How many lines below contain the word "agent"? Answer with that number alone.

*** EXERCISE MATERIAL ***

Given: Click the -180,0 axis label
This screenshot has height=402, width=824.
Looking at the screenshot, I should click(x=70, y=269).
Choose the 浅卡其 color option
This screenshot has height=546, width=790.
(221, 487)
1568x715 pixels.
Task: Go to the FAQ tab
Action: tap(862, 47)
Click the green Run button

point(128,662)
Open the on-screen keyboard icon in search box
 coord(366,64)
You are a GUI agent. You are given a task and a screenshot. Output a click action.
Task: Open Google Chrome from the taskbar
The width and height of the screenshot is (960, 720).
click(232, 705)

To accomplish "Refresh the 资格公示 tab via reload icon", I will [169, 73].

*** End of EXERCISE MATERIAL ***
*** EXERCISE MATERIAL ***

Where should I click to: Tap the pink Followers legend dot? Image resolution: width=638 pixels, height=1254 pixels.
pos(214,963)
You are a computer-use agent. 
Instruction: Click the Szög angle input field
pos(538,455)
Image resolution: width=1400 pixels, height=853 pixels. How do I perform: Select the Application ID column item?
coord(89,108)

*** End of EXERCISE MATERIAL ***

> [RESPONSE TO THE EXERCISE]:
2